By Shengyu
TPC-H, as an OLAP benchmark, has been the subject of numerous optimization articles [1,2]. The following table shows the performance data of the TPCH 100GB test set in six different public cloud instance types:
Specifications | 8c32g * 2 | 8c32g * 4 | 16c64g * 2 | 16c64g * 3 | 16c64g * 4 | 16c64g * 6 |
---|---|---|---|---|---|---|
Total Time Required (Seconds) | 99.82 | 48.55 | 50.31 | 33.00 | 25.54 | 20.56 |
The following table shows the performance data of the TPCH 1TB test set in three different public cloud instance types:
Specifications | 3*16C128GB | 4*16C128GB | 6*16C128GB |
---|---|---|---|
Total Time Required (Seconds) | 508.76 | 408.45 | 233.93 |
In the previous article, we introduced the PolarDB-X column-oriented storage query engine [3]. While pursuing TPC-H scores is not the ultimate goal, results that are far from satisfactory are also unacceptable. During our research, we found that most database vendors generally publish testing procedures and results on their official websites, but they rarely provide detailed execution plans. The reason is probably simple: for optimizers, especially with join reordering, TPC-H is considered a relatively simple benchmark [4].

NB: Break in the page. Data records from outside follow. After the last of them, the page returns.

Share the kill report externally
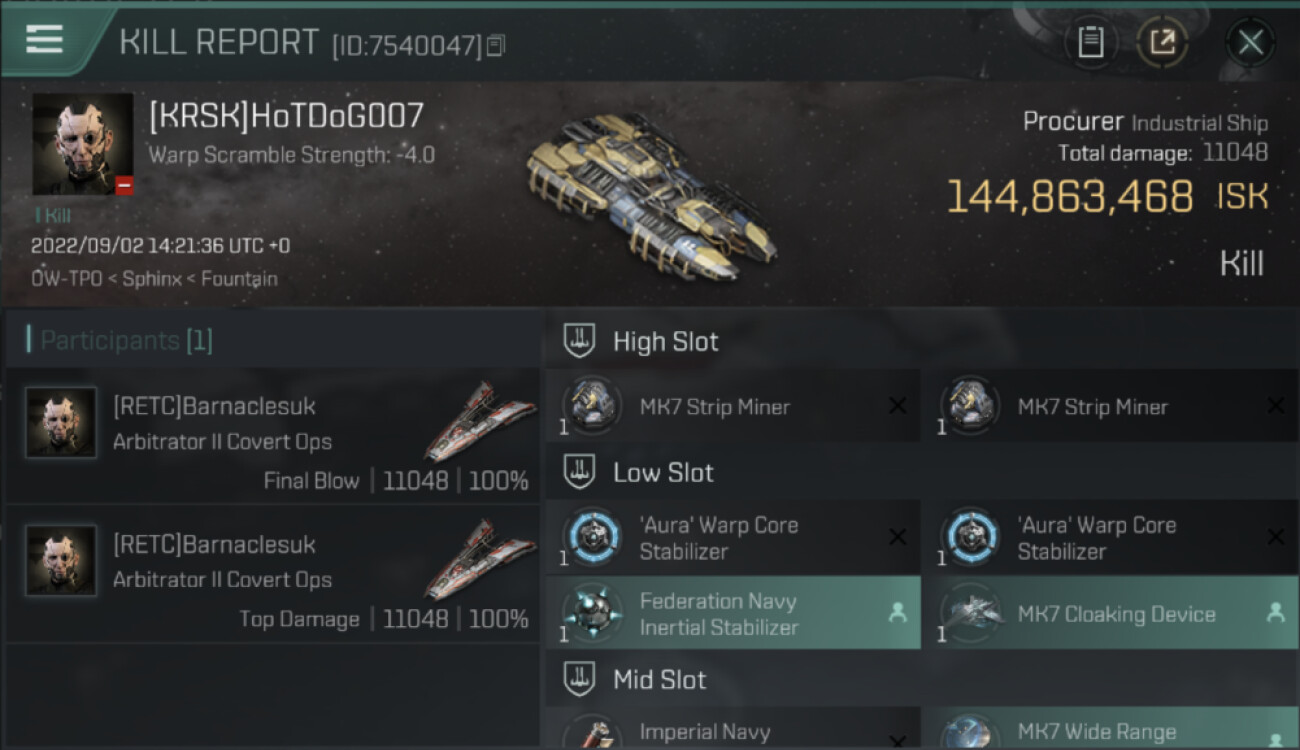1300x750 pixels. 1161,43
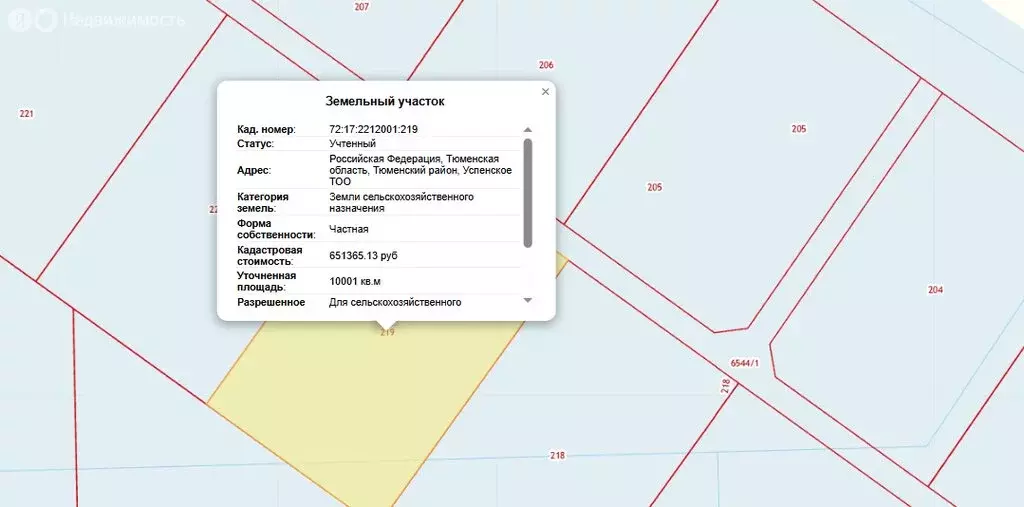
Task: Click the Статус value Учтенный
Action: pyautogui.click(x=353, y=144)
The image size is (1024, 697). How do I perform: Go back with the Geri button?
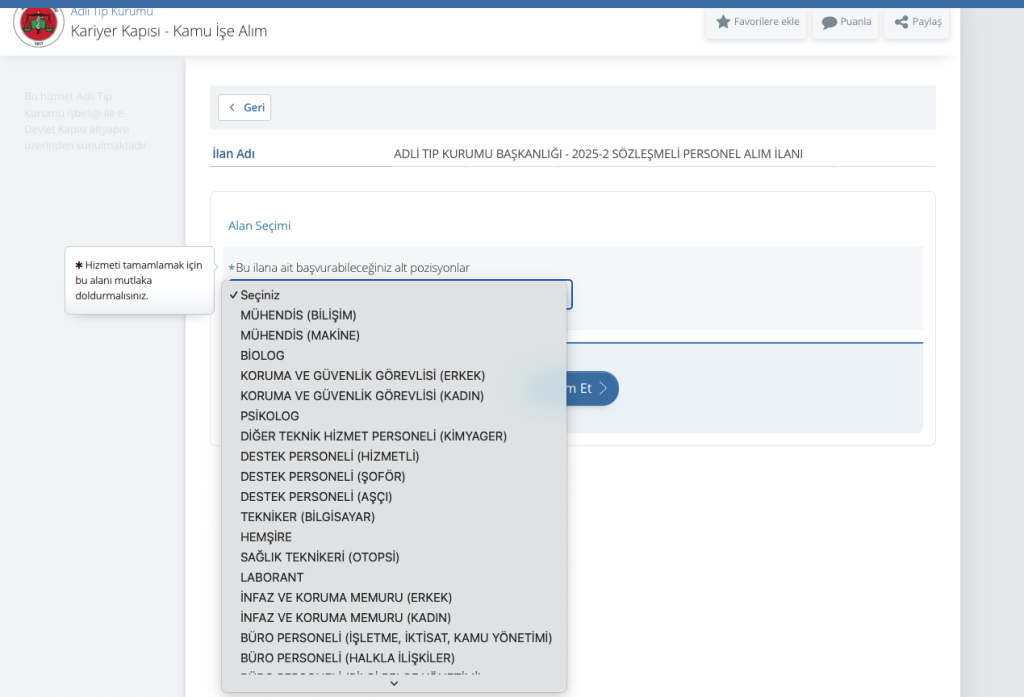coord(245,108)
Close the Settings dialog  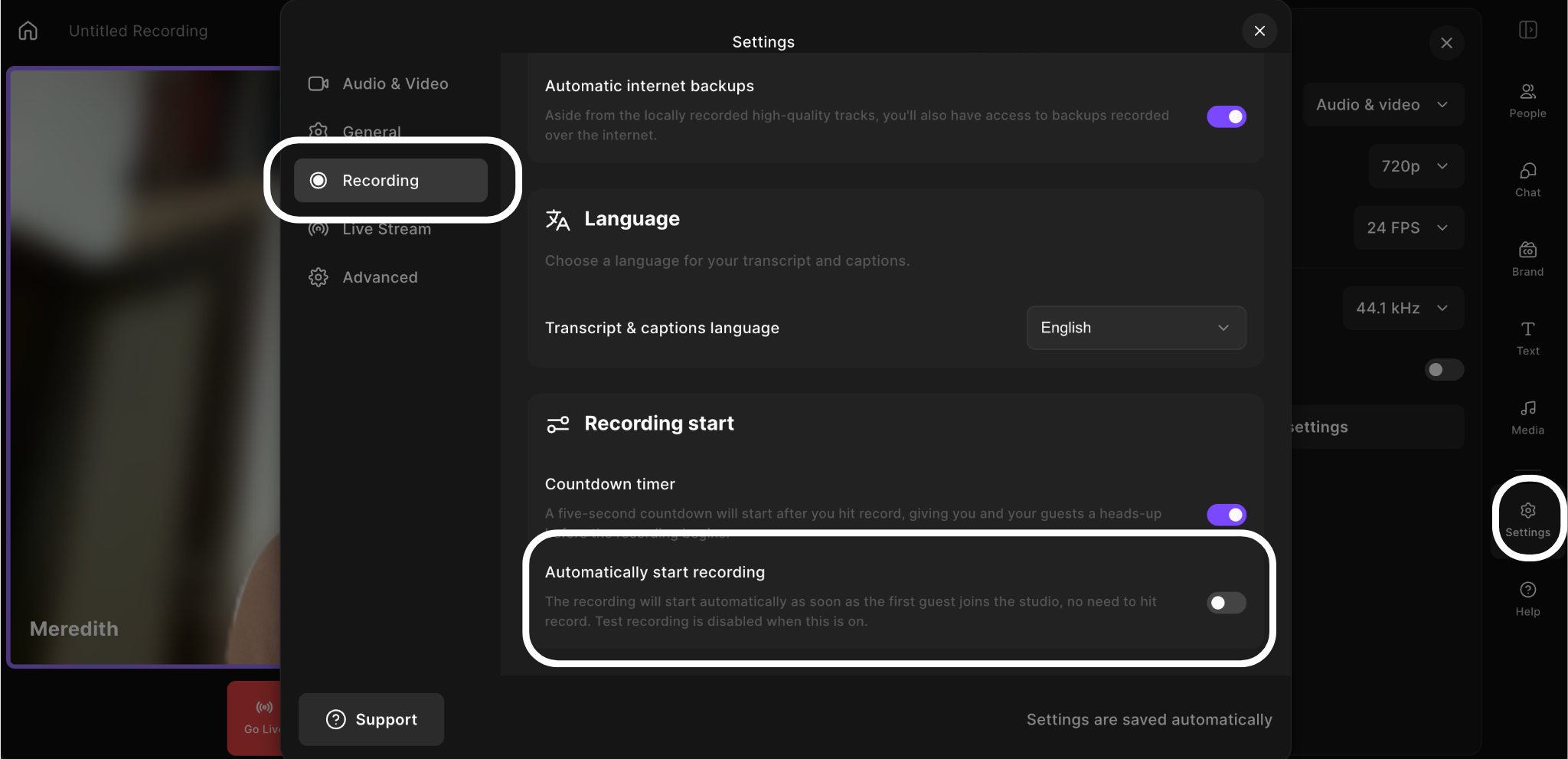coord(1259,31)
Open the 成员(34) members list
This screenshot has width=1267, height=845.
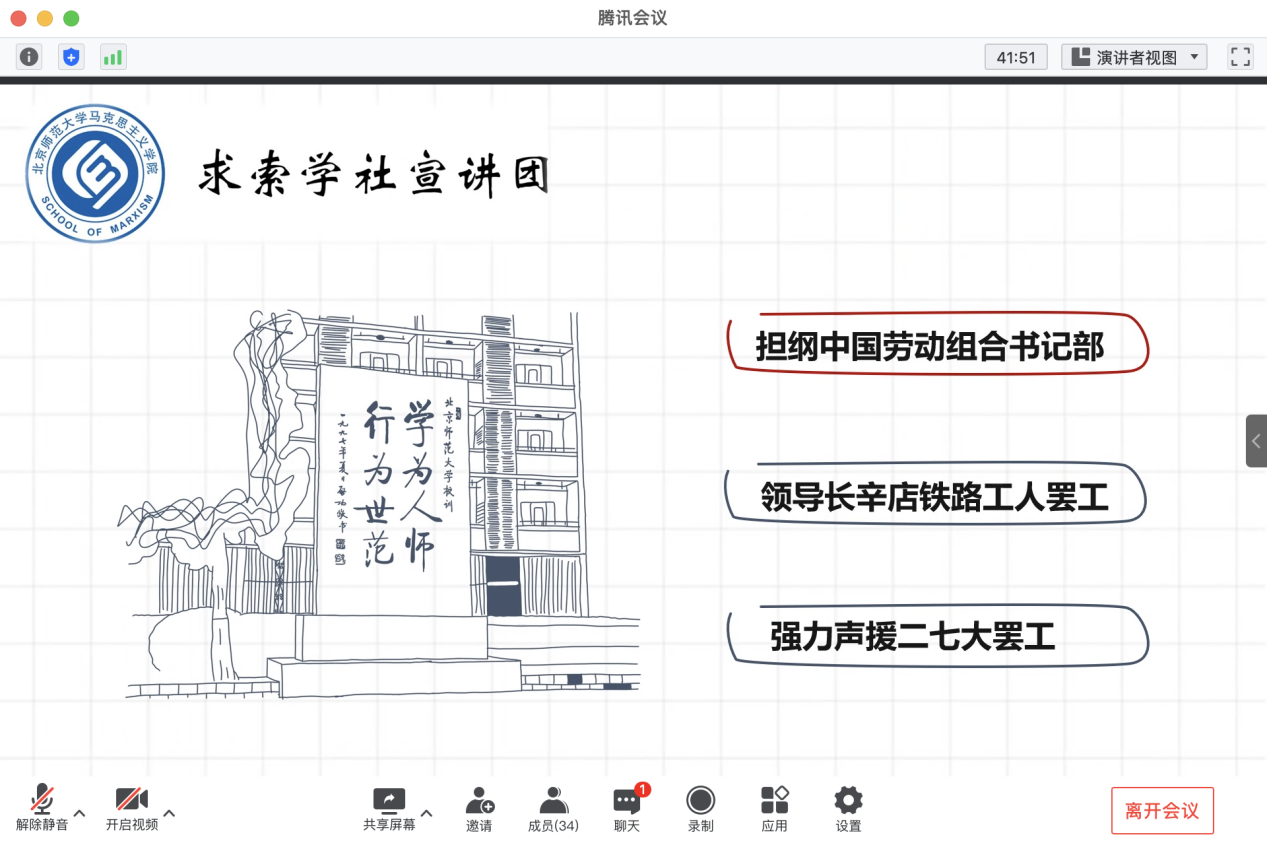553,808
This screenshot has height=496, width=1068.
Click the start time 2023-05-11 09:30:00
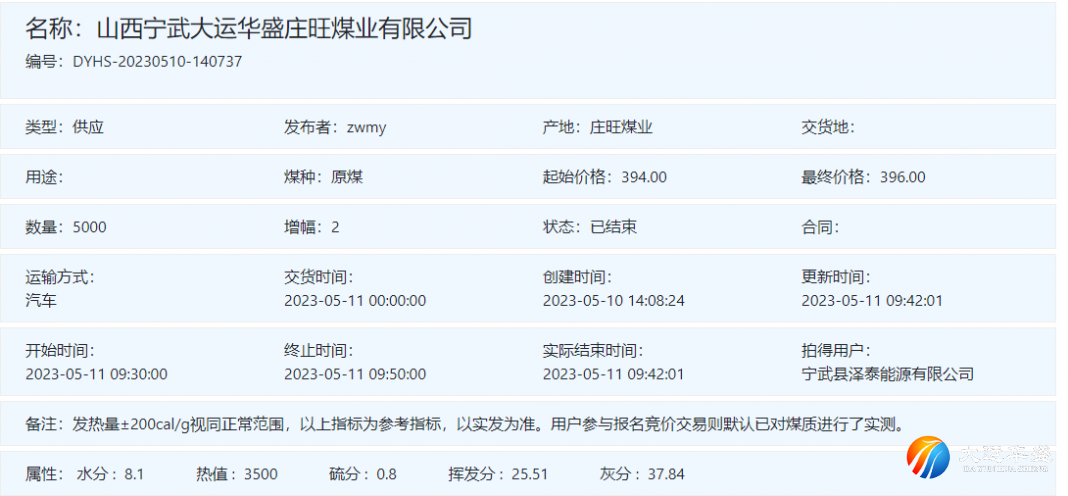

This situation led us to spend a considerable amount of time repeatedly setting up database environments, generating TPC-H data, importing TPC-H data, analyzing TPC-H execution plans, and producing research reports across various databases. To reduce workload, we will provide an official interpretation of the PolarDB-X TPC-H 1T column-oriented execution plan in this article. Points to note:
• The execution plan is based on the explain analyze output from polardb-2.4.0_5.4.19-20240527_xcluster5.4.19-20240527, and the corresponding execution plan text has been open-sourced [5]. Future versions may vary, so please refer to the open-source text.
• The numbers in the figure represent the number of output rows for the respective operators. If there are two rows of numbers, the second row indicates the number of rows filtered by the runtime filter.
• Unless specified as reverse, hash joins by default have the right child building the hash table, and the left child probing it.
• For simplicity, project operators are omitted from the figures.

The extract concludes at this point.